Pictures stay out; everything else in the records gets transcribed exactly.

⟨

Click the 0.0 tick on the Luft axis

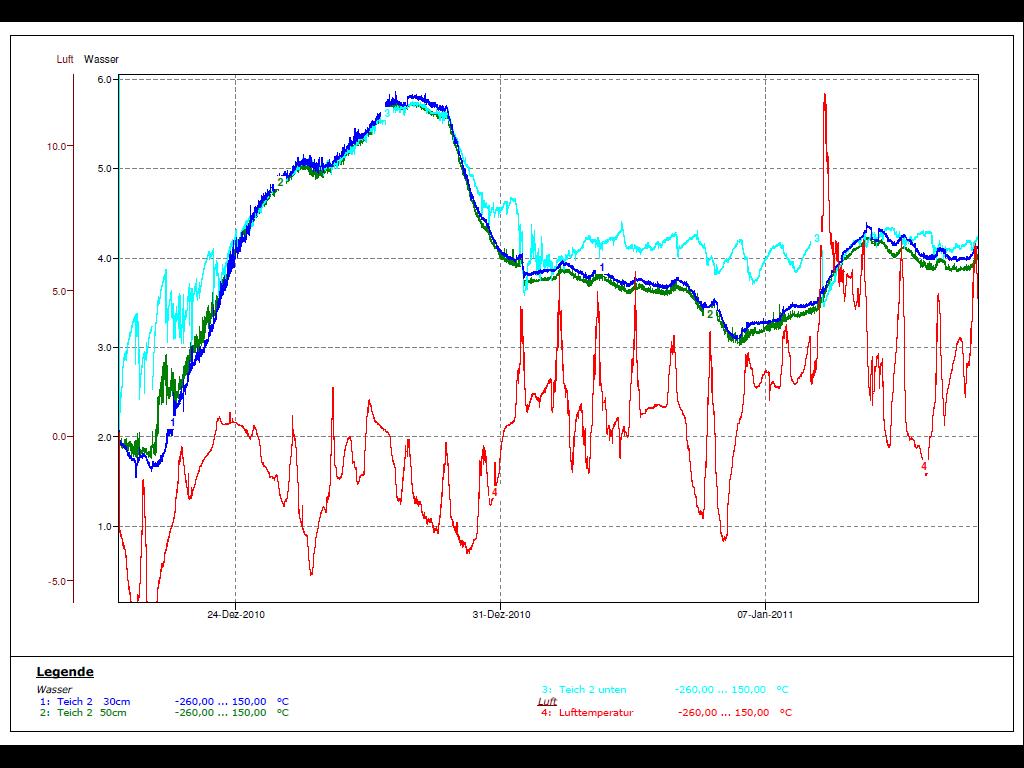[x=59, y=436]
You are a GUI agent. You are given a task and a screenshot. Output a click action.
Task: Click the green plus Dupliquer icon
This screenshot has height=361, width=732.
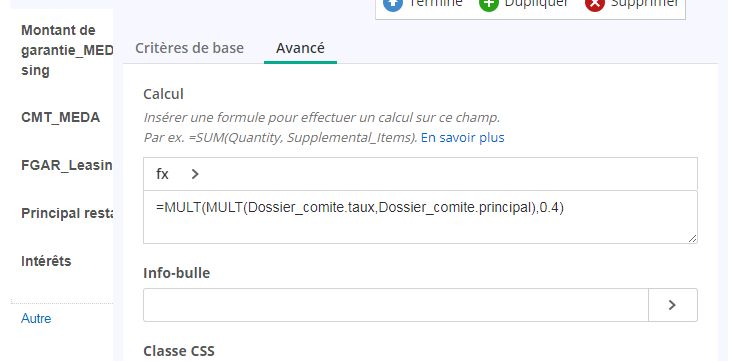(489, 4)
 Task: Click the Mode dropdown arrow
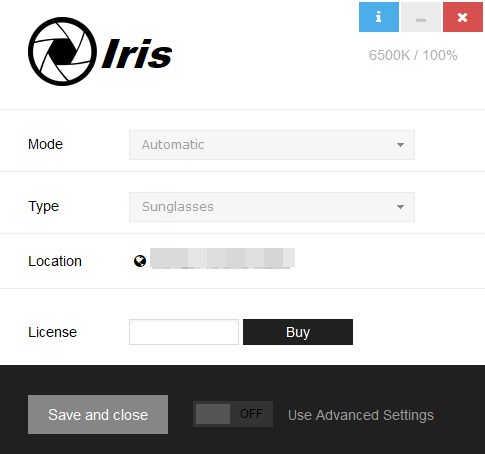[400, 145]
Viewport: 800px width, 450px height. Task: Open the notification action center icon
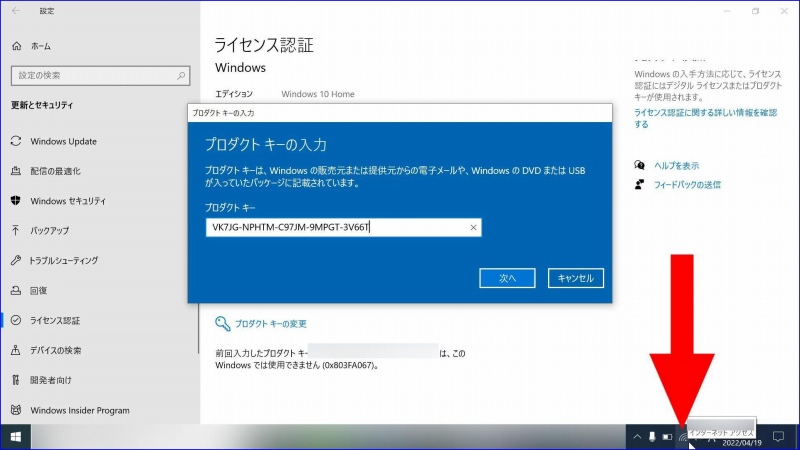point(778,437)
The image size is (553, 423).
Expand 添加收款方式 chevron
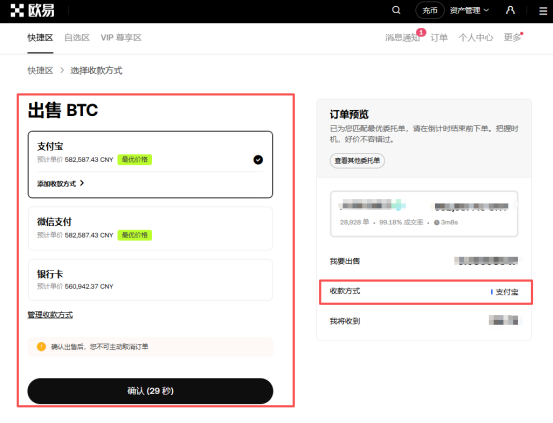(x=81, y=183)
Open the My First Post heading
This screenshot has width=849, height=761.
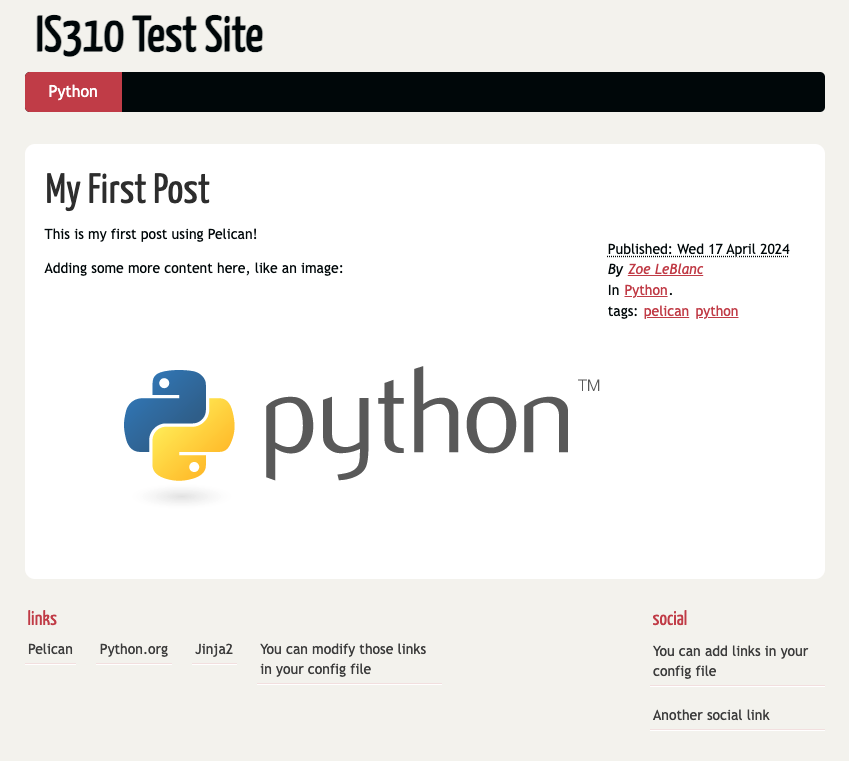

⟩

### Finished exercise
Click the 0.0 tick on the Luft axis

[x=59, y=436]
You are a GUI agent. You are given a task and a screenshot. Output a click action.
Task: Click the green plus Dupliquer icon
This screenshot has height=361, width=732.
(489, 4)
 Task: Click the Mode dropdown arrow
[400, 145]
Viewport: 800px width, 450px height. Task: Open the notification action center icon
point(778,437)
The image size is (553, 423).
Expand 添加收款方式 chevron
(x=81, y=183)
Open the My First Post heading
This screenshot has width=849, height=761.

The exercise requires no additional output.